Rewrite the lines of the material below as a numbered list, omitting blank lines and leaving the pictures out.

Material for locating displayed items
──────
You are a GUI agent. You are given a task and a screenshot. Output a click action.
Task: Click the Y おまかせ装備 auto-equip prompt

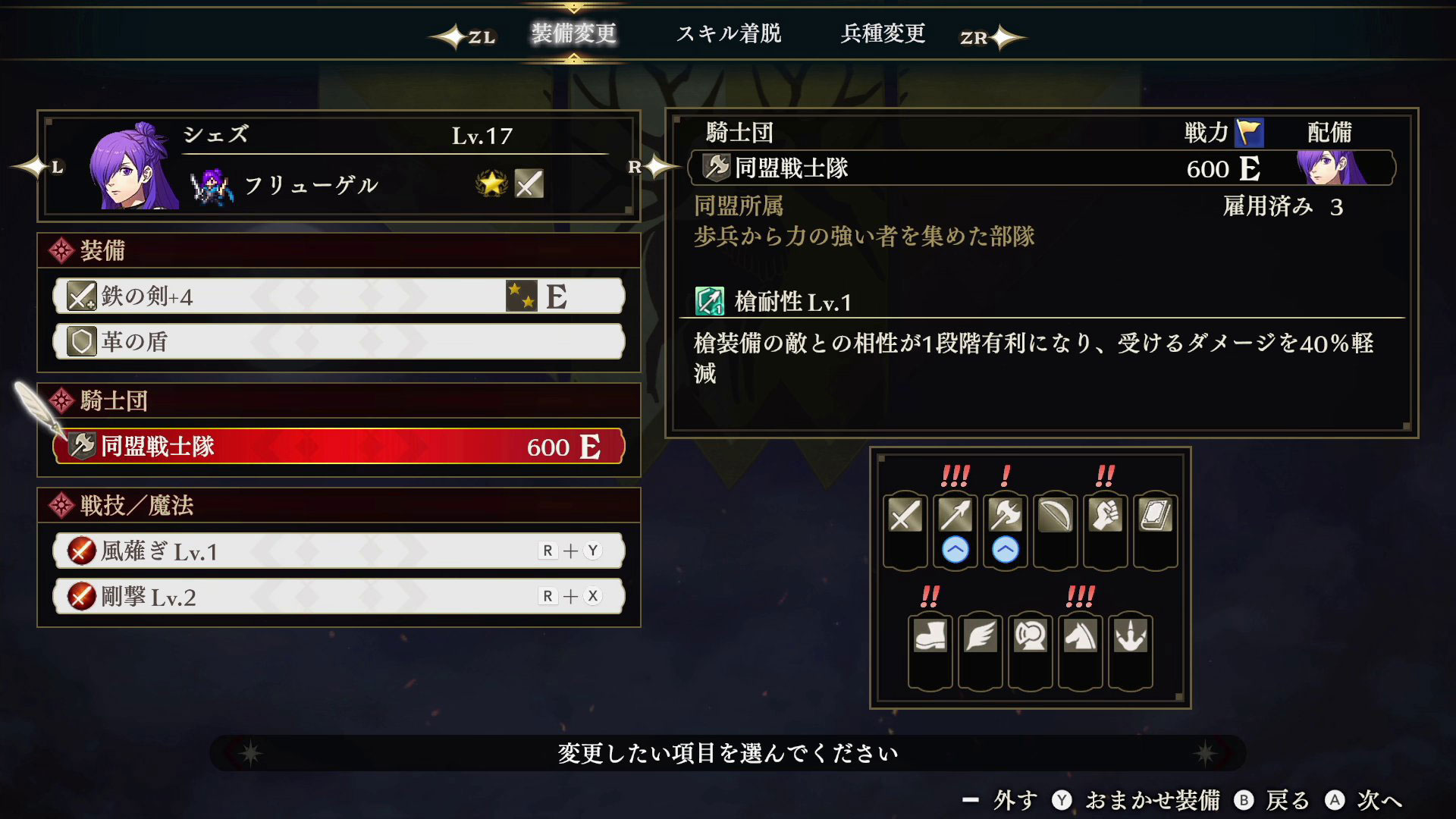pyautogui.click(x=1136, y=800)
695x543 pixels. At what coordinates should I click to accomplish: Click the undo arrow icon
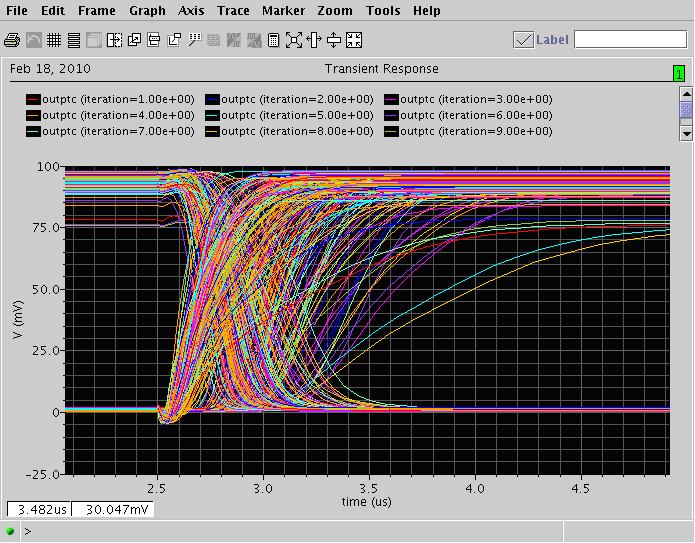[32, 40]
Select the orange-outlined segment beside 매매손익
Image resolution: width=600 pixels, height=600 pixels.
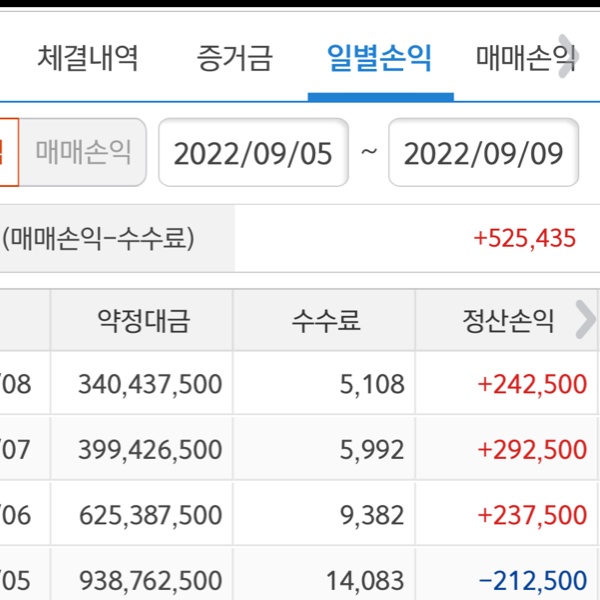(x=8, y=152)
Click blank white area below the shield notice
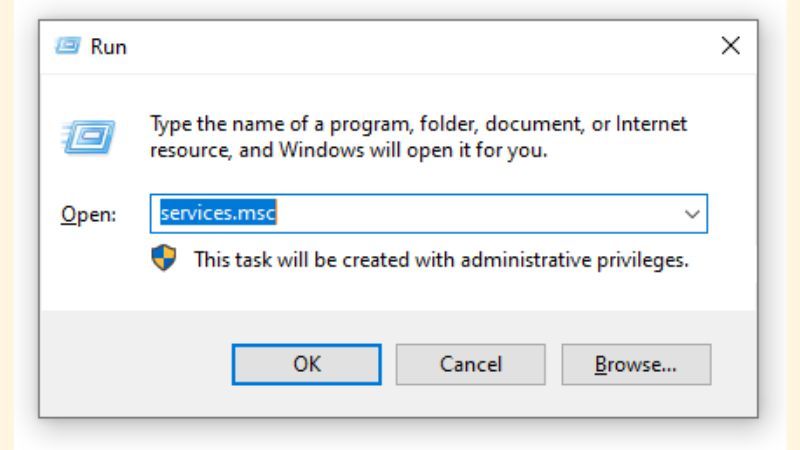800x450 pixels. coord(400,292)
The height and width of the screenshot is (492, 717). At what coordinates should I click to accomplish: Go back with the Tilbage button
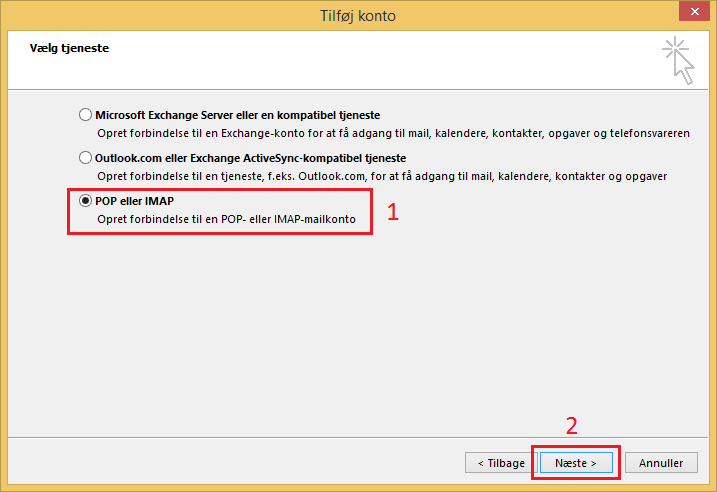point(501,463)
──────
**Finished task:**
1. You are a GUI agent. You are given a task and a screenshot. Output a click action.
2. Task: Click the Y おまかせ装備 auto-equip prompt
3. pyautogui.click(x=1136, y=800)
4. 695x543 pixels. At what coordinates should I click to accomplish: Click the undo arrow icon
5. [32, 40]
6. Select the orange-outlined segment beside 매매손익
7. Image resolution: width=600 pixels, height=600 pixels.
8. (x=8, y=152)
9. Click blank white area below the shield notice
10. 800x450 pixels. coord(400,292)
11. The height and width of the screenshot is (492, 717). At what coordinates should I click to accomplish: Go back with the Tilbage button
12. point(501,463)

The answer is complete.